(Given records)
◇ ◇ ◇ ◇ ◇

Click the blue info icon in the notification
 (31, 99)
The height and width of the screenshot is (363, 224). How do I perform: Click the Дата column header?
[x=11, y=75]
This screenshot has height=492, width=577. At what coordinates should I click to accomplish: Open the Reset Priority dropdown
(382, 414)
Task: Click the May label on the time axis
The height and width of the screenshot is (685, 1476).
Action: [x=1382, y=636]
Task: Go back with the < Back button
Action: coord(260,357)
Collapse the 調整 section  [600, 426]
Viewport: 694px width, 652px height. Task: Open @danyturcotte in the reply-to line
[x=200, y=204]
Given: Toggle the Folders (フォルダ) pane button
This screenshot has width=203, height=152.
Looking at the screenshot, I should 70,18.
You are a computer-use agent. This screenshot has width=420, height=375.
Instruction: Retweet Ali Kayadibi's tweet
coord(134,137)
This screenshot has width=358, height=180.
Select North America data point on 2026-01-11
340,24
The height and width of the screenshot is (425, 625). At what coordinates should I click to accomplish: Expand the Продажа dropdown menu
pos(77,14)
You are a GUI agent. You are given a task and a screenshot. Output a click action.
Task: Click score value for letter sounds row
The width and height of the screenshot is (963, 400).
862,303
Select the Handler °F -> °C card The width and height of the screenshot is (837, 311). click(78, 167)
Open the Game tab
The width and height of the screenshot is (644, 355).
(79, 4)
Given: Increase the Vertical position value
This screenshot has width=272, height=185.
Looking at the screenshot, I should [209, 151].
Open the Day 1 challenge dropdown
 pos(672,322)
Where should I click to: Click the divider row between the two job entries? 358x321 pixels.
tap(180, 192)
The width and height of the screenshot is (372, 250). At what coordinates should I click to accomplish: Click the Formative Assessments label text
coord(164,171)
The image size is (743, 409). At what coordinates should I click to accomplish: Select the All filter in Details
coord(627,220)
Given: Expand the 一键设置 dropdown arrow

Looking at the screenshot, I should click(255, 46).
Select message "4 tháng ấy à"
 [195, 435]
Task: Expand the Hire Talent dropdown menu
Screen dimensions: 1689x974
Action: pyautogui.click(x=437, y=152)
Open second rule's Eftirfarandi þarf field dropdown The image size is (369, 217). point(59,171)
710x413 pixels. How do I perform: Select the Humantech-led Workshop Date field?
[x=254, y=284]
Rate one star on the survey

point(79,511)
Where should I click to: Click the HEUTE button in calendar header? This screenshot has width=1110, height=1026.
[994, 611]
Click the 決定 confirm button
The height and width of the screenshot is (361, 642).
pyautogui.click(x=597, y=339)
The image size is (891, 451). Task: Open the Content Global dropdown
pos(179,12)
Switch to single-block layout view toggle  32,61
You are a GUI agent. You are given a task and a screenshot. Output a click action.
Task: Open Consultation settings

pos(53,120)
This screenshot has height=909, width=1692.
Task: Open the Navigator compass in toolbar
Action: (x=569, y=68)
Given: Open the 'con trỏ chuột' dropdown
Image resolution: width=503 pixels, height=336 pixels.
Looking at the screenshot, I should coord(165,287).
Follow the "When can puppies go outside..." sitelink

◇ ◇ ◇ ◇ ◇

(The problem)
From the line that has "The image size is (743, 409)." through the line that has "Task: Expand the Hire Talent dropdown menu", copy every line exactly as it appears above, and leave out all others.

(Response below)
The image size is (743, 409). At what coordinates should I click to accomplish: Select the All filter in Details
coord(627,220)
Given: Expand the 一键设置 dropdown arrow

Looking at the screenshot, I should click(255, 46).
Select message "4 tháng ấy à"
 [195, 435]
Task: Expand the Hire Talent dropdown menu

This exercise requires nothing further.